Bassirou Diomaye Faye écarte son Premier ministre Sonko : un séisme politique au Sénégal

Le président sénégalais Bassirou Diomaye Faye dessine une nouvelle trajectoire politique

Le président du Sénégal, Bassirou Diomaye Faye, a annoncé vendredi soir la fin brutale du mandat d’Ousmane Sonko en tant que Premier ministre. Cette décision, transmise par le secrétaire général de la présidence Oumar Samba Ba à la télévision nationale, marque la rupture d’une alliance politique fragile, forgée dans l’opposition et victorieuse à l’issue de l’élection présidentielle de février 2024. Les membres de l’ancien gouvernement conservent temporairement leurs fonctions pour assurer la continuité administrative jusqu’à la nomination d’une nouvelle équipe.

Cette éviction survient après des mois de tensions croissantes entre les deux hommes, dont les divergences sur l’exercice du pouvoir et les rivalités d’influence ont progressivement miné leur collaboration. Ousmane Sonko, figure emblématique d’un discours souverainiste et panafricaniste, avait joué un rôle clé dans l’ascension de Bassirou Diomaye Faye à la magistrature suprême, après avoir été lui-même écarté de la course à la présidentielle en raison d’une condamnation pour diffamation.

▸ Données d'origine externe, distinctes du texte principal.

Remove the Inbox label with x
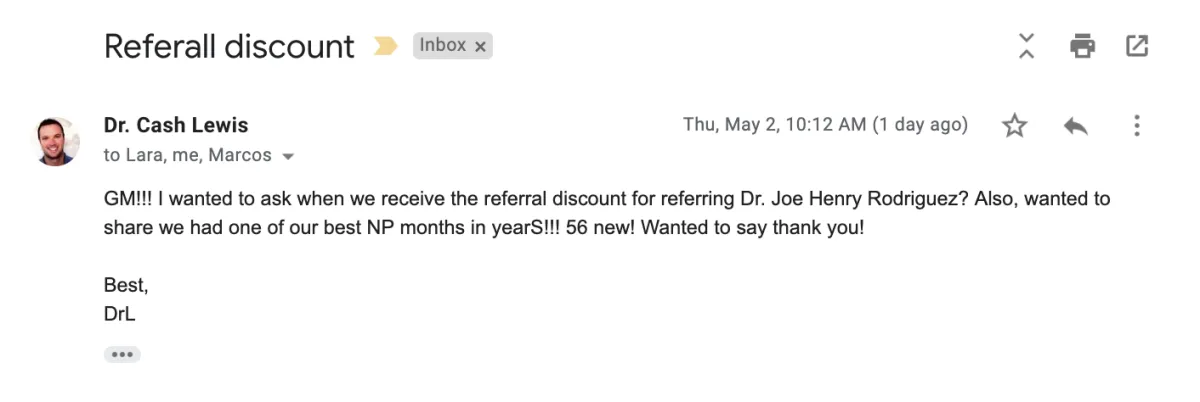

Des désaccords profonds qui ont scellé leur séparation

Dès l’investiture du nouveau pouvoir à Dakar, les relations entre Bassirou Diomaye Faye et Ousmane Sonko se sont dégradées. Le président, confronté à une jeunesse sénégalaise mobilisée par le discours de son ancien mentor, a vu son autorité contestée au sein même de la majorité présidentielle. La popularité persistante de Sonko, renforcée par les élections législatives de novembre 2024 largement remportées par le parti présidentiel, a accentué les pressions sur le chef de l’État.

Les derniers mois ont été marqués par des signes avant-coureurs de cette rupture. Les désaccords sur la gestion des affaires publiques se sont multipliés, alimentant les spéculations sur une séparation inévitable. Après l’annonce de son limogeage, Ousmane Sonko a réagi avec une sobriété calculée sur les réseaux sociaux : «Alhamdoulillah. Ce soir je dormirai le cœur léger à la cité Keur Gorgui», une phrase lourde de sens pour ses partisans. Des images ont rapidement circulé, montrant des rassemblements spontanés devant sa résidence à Dakar, où des centaines de sympathisants scandaient son nom.

Une majorité parlementaire en sursis ?

Cette décision plonge le Sénégal dans une période d’incertitude politique sans précédent. Ousmane Sonko, malgré son éviction, conserve une influence majeure au sein de l’Assemblée nationale, où son parti détient une large majorité. La possibilité d’un affrontement institutionnel devient tangible, d’autant que l’ancien Premier ministre reste l’une des personnalités les plus populaires du pays.

Le tandem Faye-Sonko avait bâti sa victoire sur une promesse de rupture avec les élites traditionnelles, une critique acerbe des relations avec l’ancienne puissance coloniale et l’ambition d’un renouveau politique. Leur discours, particulièrement porté par Ousmane Sonko, avait su galvaniser une jeunesse urbaine en quête de changement. En écartant cette figure centrale, Bassirou Diomaye Faye prend le risque de fragiliser sa propre base militante, dont une partie reste attachée à l’héritage politique de son prédécesseur.

À Dakar, l’atmosphère politique est déjà électrique. Les observateurs s’interrogent sur les prochaines étapes : une recomposition rapide des rapports de force ou l’amorce d’une crise institutionnelle durable ? Une chose est sûre : la stabilité qui a caractérisé le Sénégal ces dernières années pourrait bien être mise à l’épreuve dans les semaines à venir.